9話
――王都郊外にある剣技練習場。使い込まれた藁の打ち込み人形や、傷が目立つ的が見守る中、今宵の満月によく似た金髪の少年が一心不乱に剣を振るっていた。
容姿こそ恵まれている少年であったが、貴族階級に属している彼の環境下ではルックスの良さなど全くの没個性である。中流貴族生まれ、勉学も剣技も全てが並。上を見れば果てしない財産と才能を持った社会的強者達、下を見たとて一般的な王都庶民より贅沢な暮らしを満喫する下流貴族の成功者達。
つまり、この世界において自分は特筆するべき点が無い、全く持って平凡で、死のうが消えようが世間的には全然気にされない、無として扱われても致し方ない“普通”の存在であったのだ。
だからこそ彼は剣を振るい続ける。数ヵ月後に行われる“聖剣継承戦”で優勝し、勝利と栄光、そして聖剣を掴めるように、何度も血豆を潰し、身体の感覚が無くなるまで、ただひたすらに剣を振るう。

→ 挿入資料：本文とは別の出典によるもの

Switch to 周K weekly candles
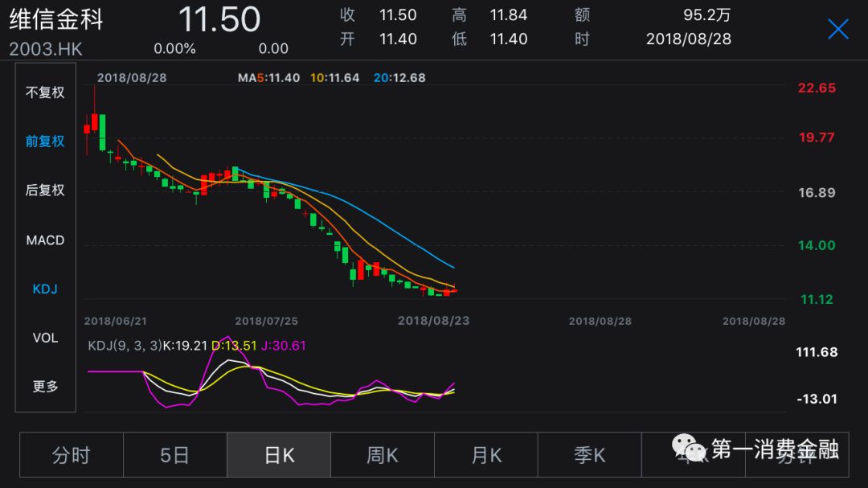Image resolution: width=868 pixels, height=488 pixels. pyautogui.click(x=382, y=455)
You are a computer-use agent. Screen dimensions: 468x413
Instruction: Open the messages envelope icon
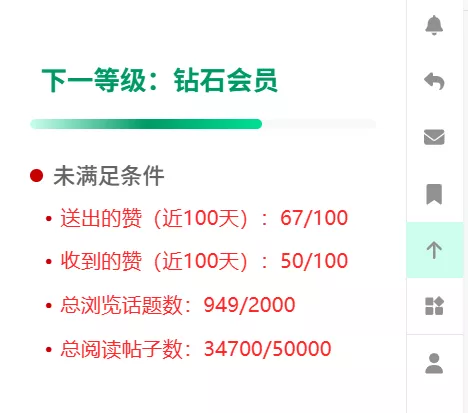pos(434,137)
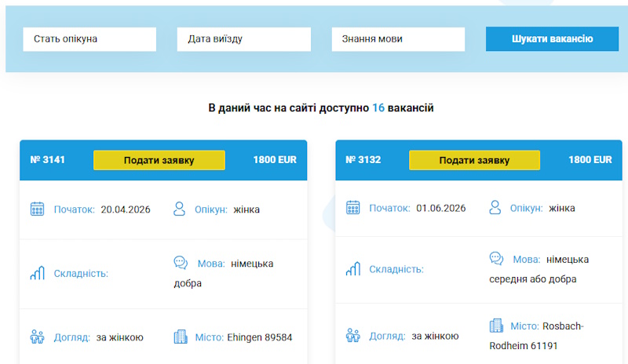The height and width of the screenshot is (364, 628).
Task: Click building Місто icon in vacancy 3141
Action: 181,337
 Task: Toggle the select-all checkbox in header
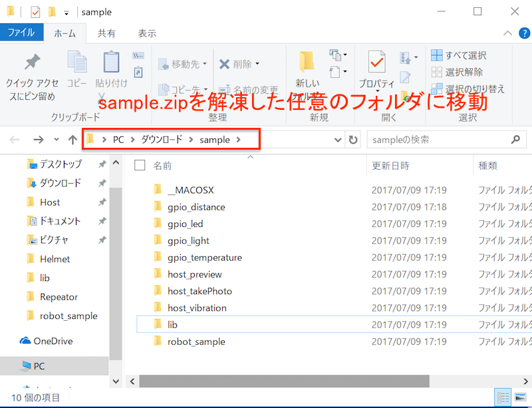(140, 165)
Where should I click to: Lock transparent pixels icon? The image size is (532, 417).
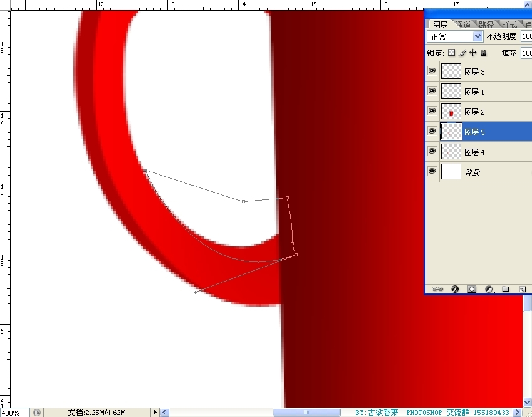(x=451, y=53)
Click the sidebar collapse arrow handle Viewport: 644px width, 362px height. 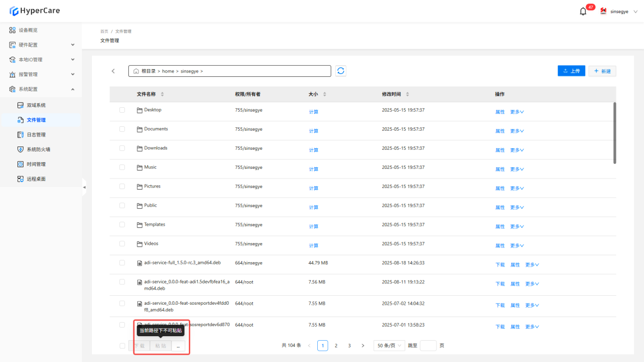coord(84,187)
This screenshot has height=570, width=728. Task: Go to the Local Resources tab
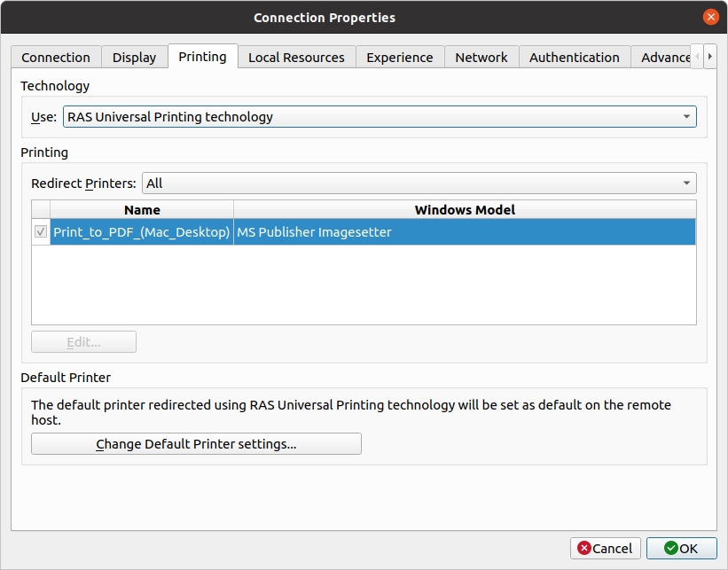point(296,58)
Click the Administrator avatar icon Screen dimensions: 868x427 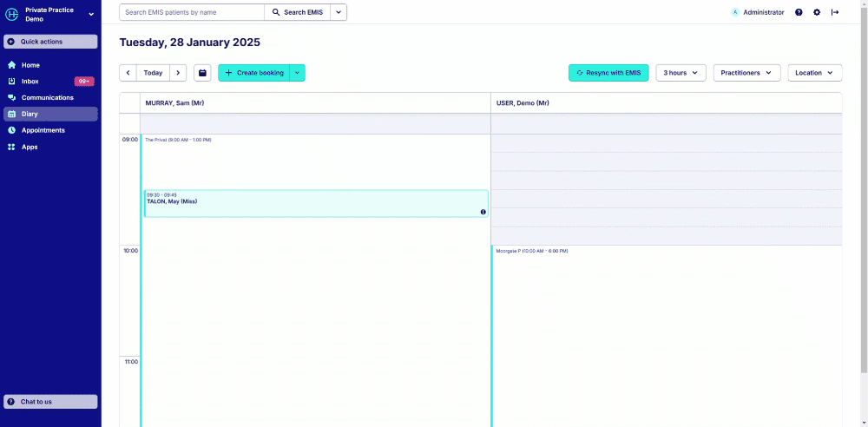[735, 12]
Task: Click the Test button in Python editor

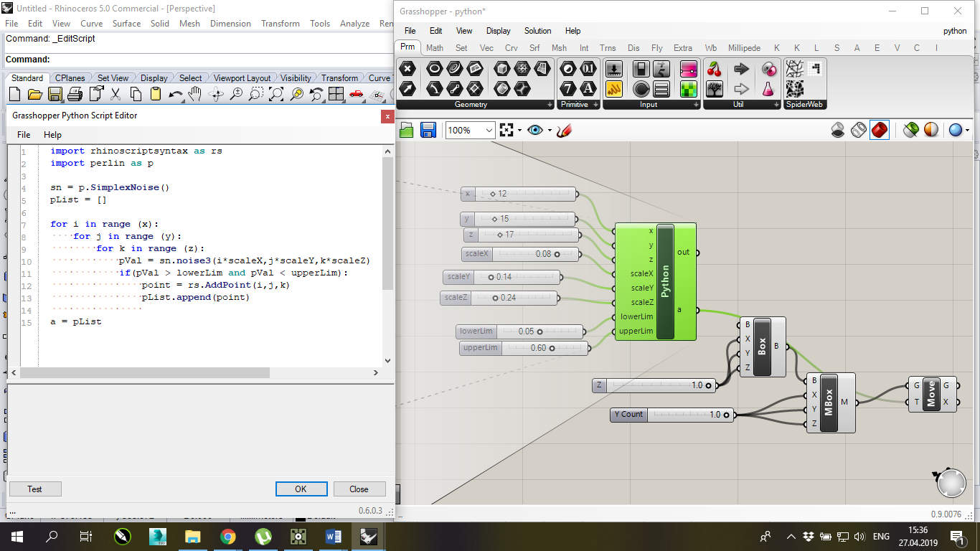Action: click(34, 489)
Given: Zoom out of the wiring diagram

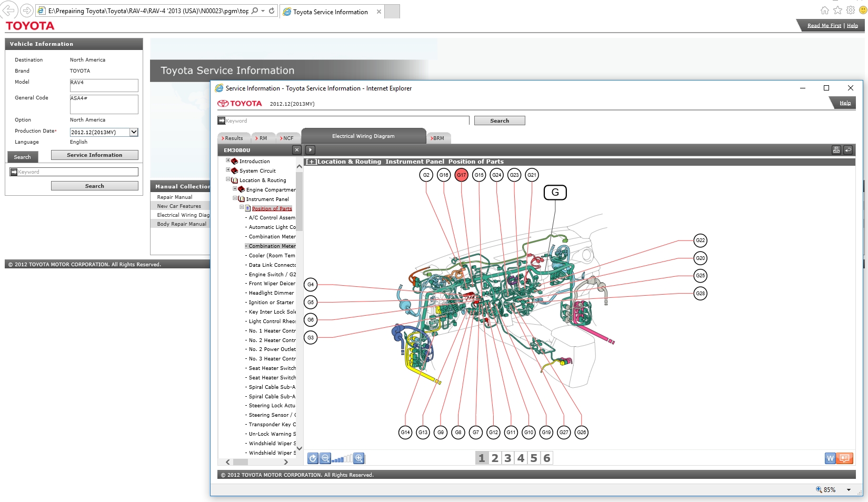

自分を馬鹿にし見下した社会的強者の連中を越えられるように。強者に媚びへつらい、下の立場である自分に厳しく当たる中途半端な身分と人間性しか持ち合わせていない父親を見返せられるように。まだ幼い弱者である妹が、自分のような蔑まされる存在にならないように。
「……なるんだ! 絶対になるんだ! 聖剣の勇者に俺がなるんだッ!!」
そして何者にもなれず、ただの凡人である自分が、皆の英雄である聖剣の勇者になれるように。月のスポットライトに照らされ、人形や的に見守られながら、少年は剣を振るい続けるのであった――。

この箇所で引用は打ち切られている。